The destruction wrought by Hurricane Irene has sparked another round of debate over global climate change, with believers advocating urgent action to address what they fear is a looming environmental catastrophe and doubters characterizing the issue as a hoax created to promote a political agenda.

And it is emerging as a major political issue, with Texas Gov. Rick Perry, leading in the campaign for the Republican presidential nomination, counting himself among those who doubt that burning fossil fuels has an impact on the earth’s climate.

“I don’t think from my perspective that I want to be engaged in spending that much money on still a scientific theory that has not been proven and from my perspective is more and more being put into question,” Perry said during a stop in New Hampshire, home to the first-in-the-nation primary.

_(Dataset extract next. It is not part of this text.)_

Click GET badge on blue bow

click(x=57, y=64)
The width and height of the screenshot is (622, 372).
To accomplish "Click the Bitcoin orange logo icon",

While a vast majority of climate scientists readily acknowledge that man is contributing to what they perceive as a problem by producing greenhouse gases, few at this stage are willing to declare that global climate change is leading to an increased frequency in hurricanes like Irene, although they don’t dismiss the possibility.

The comments include a great deal of idiocy. Sigh. This letter was written with multiple delays and a great drooping lack of motivation. But By Grabthar’s Hammer, I wrote it and sent it on September 8, whether I’m proud of it or not. Here you go:

America has a science problem. The overall level of scientific literacy in our country is shockingly low, a state of affairs that bodes ill not only for our country’s future, but that of the world as a whole. Nowhere is this more problematic than in reporting on climate change, a profoundly important issue for our species’ future. When scientists discuss the relationship between large-scale phenomena (like the greenhouse effect) and local events (a particular storm or some other form of extreme weather), they’ll use careful language that describes the relationship precisely, minimizing its emotional impact. Nevertheless, the overwhelming majority of climatologists are absolutely convinced that anthropogenic climate change will bring a drastic worldwide increase in extreme weather events — and that only rapid action can avert catastrophe. When news media give equal weight to the opinions of a few contrarians, it is both scientifically ignorant and deeply irresponsible.